Whilst I think consideration of the potential drawbacks of social media is important and worthy of discussion, frankly I'm quite sick of it. People like to wax lyrical on the news about the evils of smartphones in cultivating self-esteem issues, or how Instagram is causing kids to fail school. But all too often, they only superficially acknowledge the numerous benefits and advancements that have been made available to us by these platforms. I want to say thank you for another aspect of social media that I think is often forgotten about: the role it can play in educating and informing, and in facilitating political participation.
In Australia’s most recent federal election, record 88.8% of people under the age of 25 enrolled to vote. I can testify to the power of social media activism in making this happen. In the weeks leading up to the election, the timelines and feeds of my peers changed to include reminders to enrol, information about our voting system, and discussions and critiques of important issues. Those who think we only use social media as a platform to perform and pose are sadly mistaken.
This under-acknowledged role of social media is especially important considering how our access to information has changed in the past few decades. Australia has developed to have one of the highest rates of media ownership concentration (in traditional mediums such as print/newspaper and television) in the developed world, dominated by NewsCorp and Fairfax. From my experience, the Australian public generally thinks of their country as extremely democratic, and wouldn’t really consider free media to be an issue. But the reality of the matter is that the level of ownership concentration has reduced diversity in important ways, and Australians that stick to traditional sources of information are often left in the dark about key issues.
Social media can play an important role in allowing access to variety of perspectives, as well as opening doors to information that traditional media may not make available. Through connecting with fellow activists and alternative news sources using social media platforms, I’ve been able to access clear information and gain a greater understanding of the processes and systems which drive our country. I’ve also been able to discuss and debate with my peers, driving me to reach new standards of accountability with my sources, and compassion for the viewpoints of others.
I think people often see political debate over social media as negative, because it can often devolve into ranting and refusal to acknowledge the other perspective. It’s true that the internet exacerbates this tendency because no matter how niche a viewpoint one holds, they can always find some dark corner of the web that validates it. But although I, and many others, have had some negative experiences with political discussion over social media, I have found that the vast majority of what I have experienced has been extremely positive. Particularly amongst my age group, people approach true political discourse with humility and a willingness to accept their possible ignorance. Although our opinions and proposed methods may be different, we usually have similar goals in living happy lives and bettering society.

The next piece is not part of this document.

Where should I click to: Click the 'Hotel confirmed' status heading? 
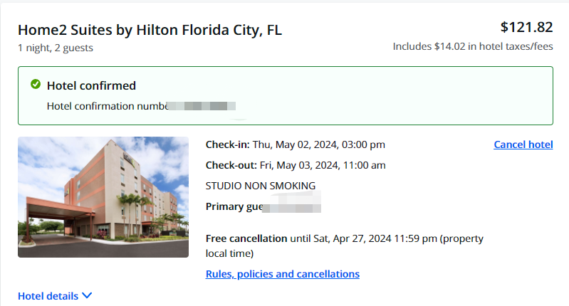coord(91,86)
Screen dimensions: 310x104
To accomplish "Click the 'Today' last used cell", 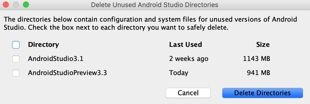I will pos(179,73).
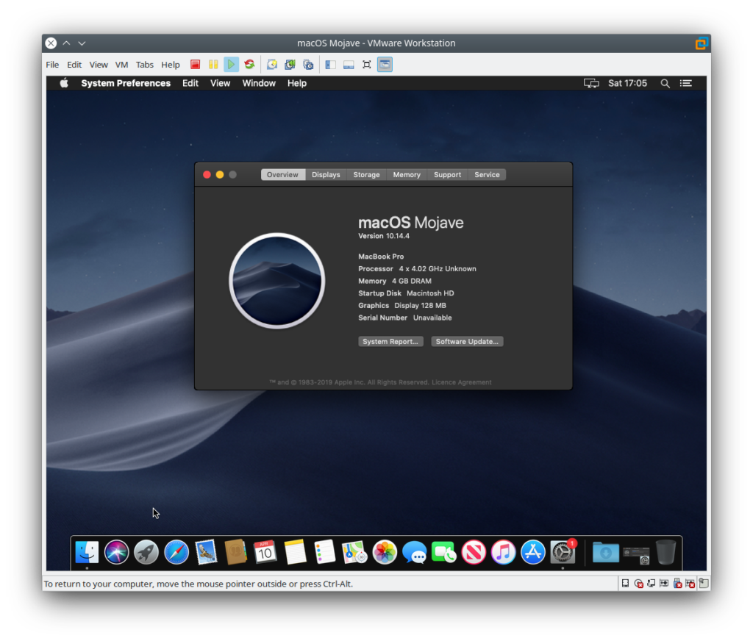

Speaking from experience, it may take a while to learn the skills to be able to have a rational and constructive political discussion with somebody over the internet. When I was younger, my extremely stubborn sense of justice frequently left me screaming at a wall and frustrated with a lack of headway. I didn’t understand how to properly acknowledge somebody else’s opinion, and frequently focussed on emotive and abstract concepts rather than communicating my ideas rationally and backing them up with evidence. Whilst it was a painful process for me to learn how to tame my inner lion, I actually think it was one of the best forms of personal growth I’ve been able to experience in my short life so far. I’ve learned not only how to express myself and communicate in effective ways, but more importantly I’ve learned how to listen and truly take into account many different perspectives and interests.
This has allowed me to consider and modify my world view, much more than I thought I would back when I was thirteen and convinced I had it all figured out. I can’t explain how much joy it has brought me to discover truths and formulate principles that I feel confident in living by. I’ve been able to cultivate a perspective of the world that is disciplined, compassionate, accepting, ambitious and holistic. And I think the role of social media in helping to facilitate this process of growth is vastly underestimated by many. My parents themselves comment that my generation is far more tolerant and better equipped to listen to the perspectives of others than they were at the same age. Globalisation and cultural diversity, combined with the interconnection that social media has brought us, are responsible for this change. I believe this is indicative of compassionate, measured and powerful leadership into future. I am confident in my generation and the skills we have built, and I can’t wait to see the worldwe will build with them.